The evidence supporting specific guidelines for interpreting histopathological findings in the context of FRI is relatively limited. Firstly, the FRI consensus definition includes the requirement of visible microorganisms in deep tissue specimens, confirmed by using specific staining techniques for pathogens. This serves as a confirmatory criterion. Secondly, drawing parallels to PJI opens up the possibility that similar techniques could form the basis for establishing definitive histopathological standards for FRI. To achieve this goal, formalin-fixed, paraffin-embedded tissue specimens should be utilized, and each inflamed area should undergo examination in a minimum of 10 high-power fields (400 magnification). It is crucial to record the quantity of polymorphonuclear neutrophils (PMNs) present. A diagnosis of FRI can be confirmed when there are five or more PMNs per high-power field (PMNs/HPF) observed in fractures.34

According to the authors' perspective, histopathological diagnostics still hold substantial potential for enhancing diagnostic tools in the context of FRI. However, it is essential to acknowledge that the tissue sample obtained from the infected fracture region comprises a significantly more heterogeneous tissue composition when compared to PJI and its synovia-like interface membrane. This tissue sample includes not only membranes that can be extracted around the potentially infected implant but also involves tissue in various stages of bone healing from the fracture region.
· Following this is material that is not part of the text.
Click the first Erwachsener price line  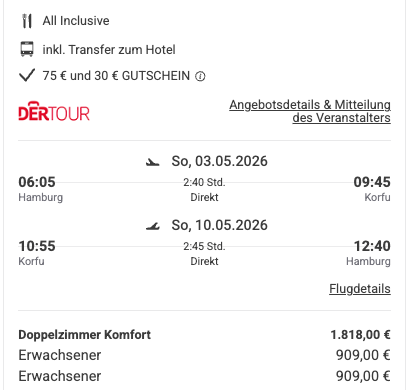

Drawing parallels to the development of a histopathological classification of joint implant-related pathologies by Morawietz and Krenn, which is based on histomorphological criteria, a prospective histopathological classification for FRI could be established. Such a classification system may aid in deriving treatment recommendations and further improve the understanding and management of FRI cases.35,36

2. Conclusion

The release of the FRI Consensus Group's definition, treating FRI as a separate entity similar to PJI, marks a significant milestone and serves as a foundation for various initiatives aimed at enhancing the diagnosis and treatment of this complex and challenging condition. In cases where the clinical presentation is unclear, there remains ample room for improvement in preoperative diagnosis to streamline and enhance the diagnostic process. By focusing on optimizing preoperative diagnosis, we can potentially simplify and improve the overall diagnostic procedure, leading to more effective and targeted treatment strategies for FRI.